When I first fell in love with weaving, I decided that I wanted to weave my nephew a Tallis (prayer shawl) for his Bar-Mitzvah. Over a year ago I purchased this beautiful Rick Rack yarn by Interlacements.
Blue is my nephew's favorite color, and I loved the tones of blue and green and the beautiful sheen of this yarn. It was sold in a 1200 yard hank for $37 - a bargain! This "ball" of yarn is HUGE! It looks like a birthday cake. It is 7 inches across by 4 inches tall!
So, the Bar-Mitzvah will be next April, and I decided it was time to start this project. I'm really nervous about it because this project is sentimental to me.

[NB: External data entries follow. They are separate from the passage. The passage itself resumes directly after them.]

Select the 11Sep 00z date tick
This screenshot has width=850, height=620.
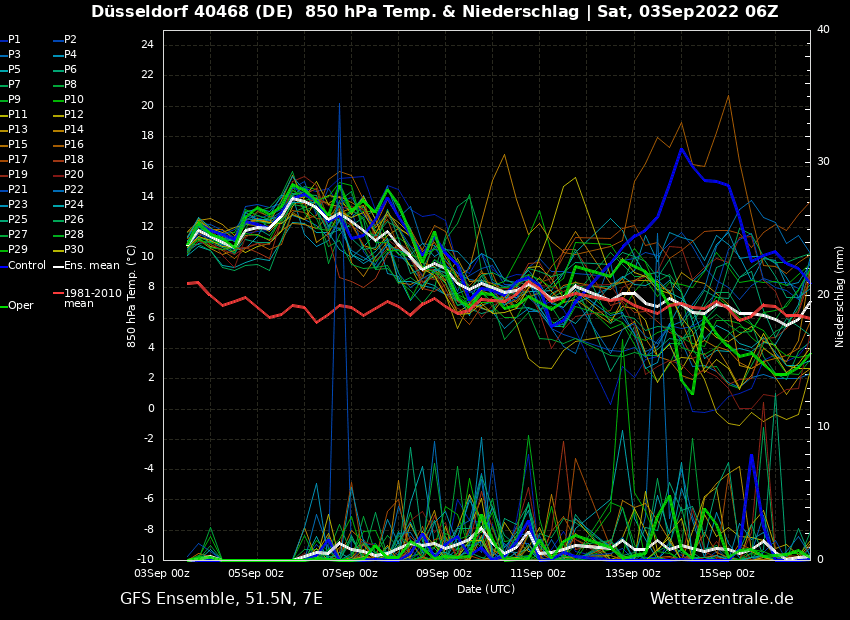538,574
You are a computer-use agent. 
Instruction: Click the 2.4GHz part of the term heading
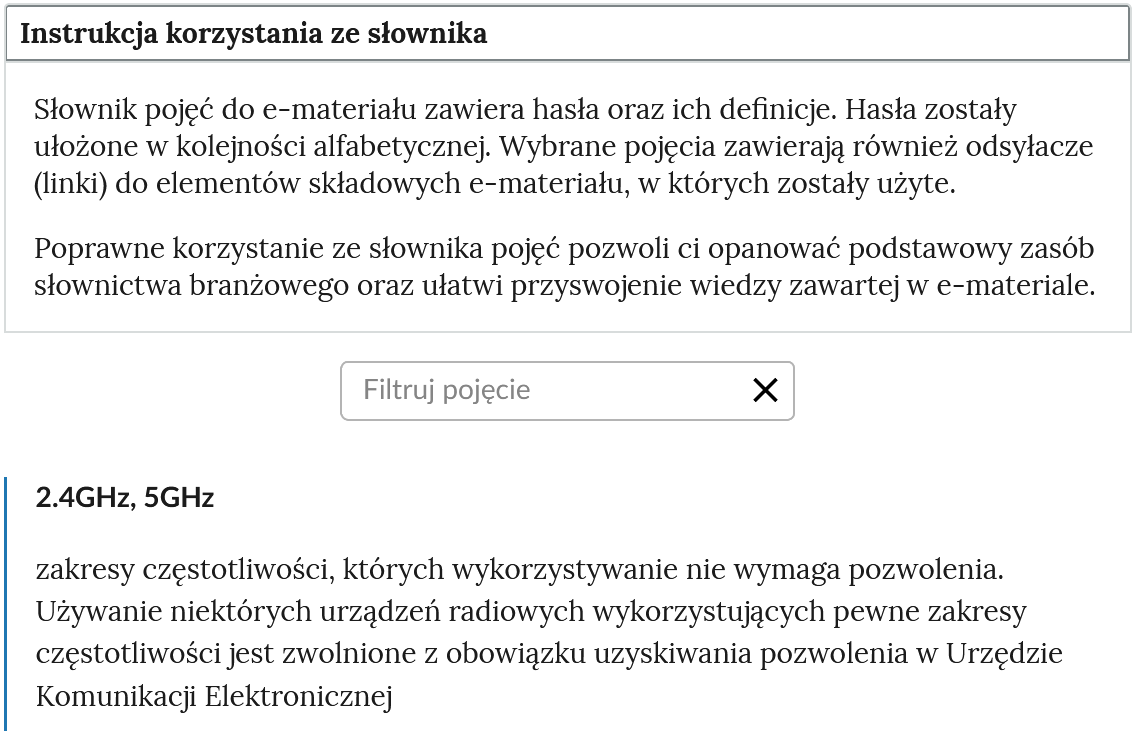[x=83, y=498]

I want it to be beautiful, and I will be crushed if I make big mistakes. I started to calculate how much yarn I would need for the warp, and got nervous that I wouldn't have enough, so I bought a second hank. It is from a different dye lot, but if I use one exclusively for warm, and the second for weft, I should be fine. I also needed extra yarn in case I decide to make the corners and attarah from watching fabric and if I want to create a matching bag to hold it. These are all decisions I have yet to make.
The second hank was actually packaged as two hanks of 600 yards each. This is much easier to work with, but still a lot of yarn to manage! Working with such huge "cakes" of yarn made me nervous - I didn't want to end up with a big tangle as I pulled from the center of the cake. I decided to sacrifice a pair of panty hose (who can stand to wear them anyway) to hold the yarn together as I work with it.

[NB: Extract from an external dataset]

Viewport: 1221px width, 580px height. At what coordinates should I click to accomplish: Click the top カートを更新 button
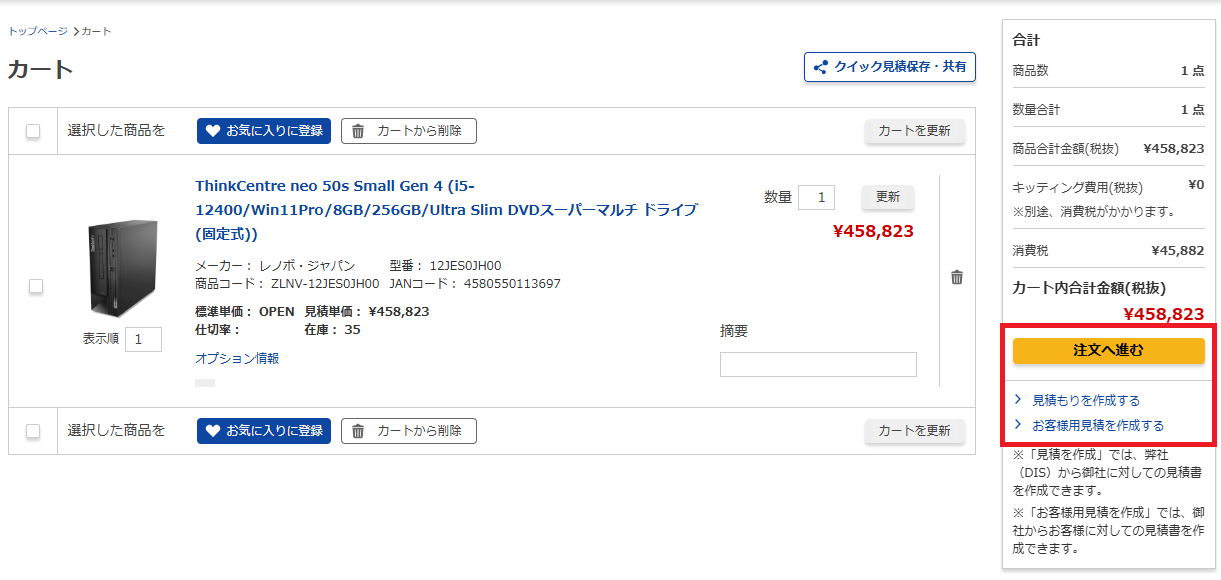click(x=914, y=131)
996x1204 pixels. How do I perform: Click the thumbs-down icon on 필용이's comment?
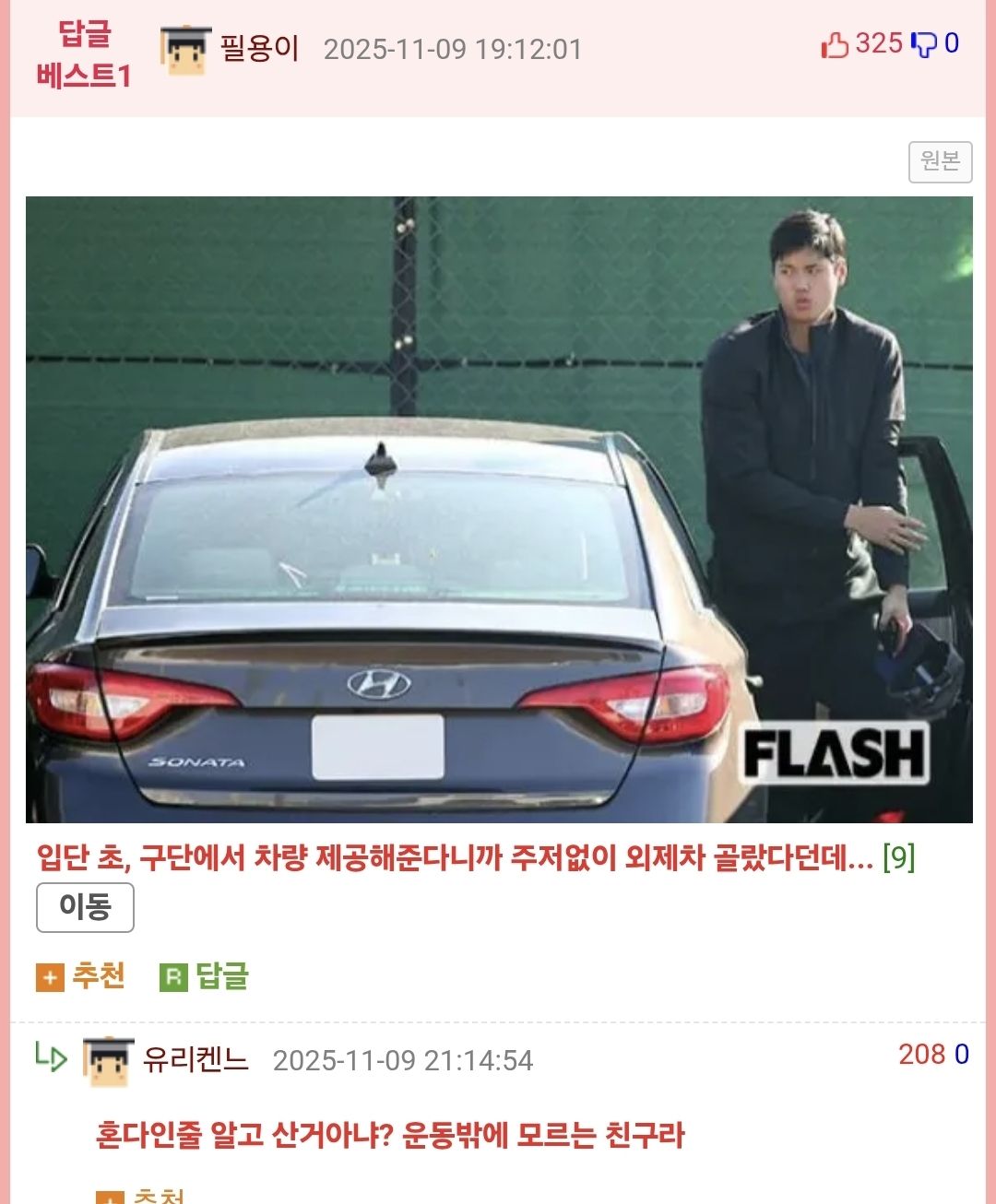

Looks funny, but it seems to work! I was able to pull the yarn from the center as I warped the loom and don't think I'll have a problem with tangles. I did have to struggle with knots though! As I warped, I found many knots in the yarn - not knots from the manufacturer where they join two ends, but knots that were created when the yarn was wound. I had to cut and tie on several times, but I managed to stay cool and get the loom warped.
I got 112" warped and wound. I just finished threading the reed. All that is left it to tie the yarn to the bar and I'm ready to weave. I am irrationally frightened of this project, but really excited to see how it turns out. Of course, once it is complete, there is no guarantee that my nephew will want to wear it. If he doesn't like it now, I hope he'll appreciate it when he's older. I love that kid, and am happy that I can make this form him.
I'll post more as I make progress.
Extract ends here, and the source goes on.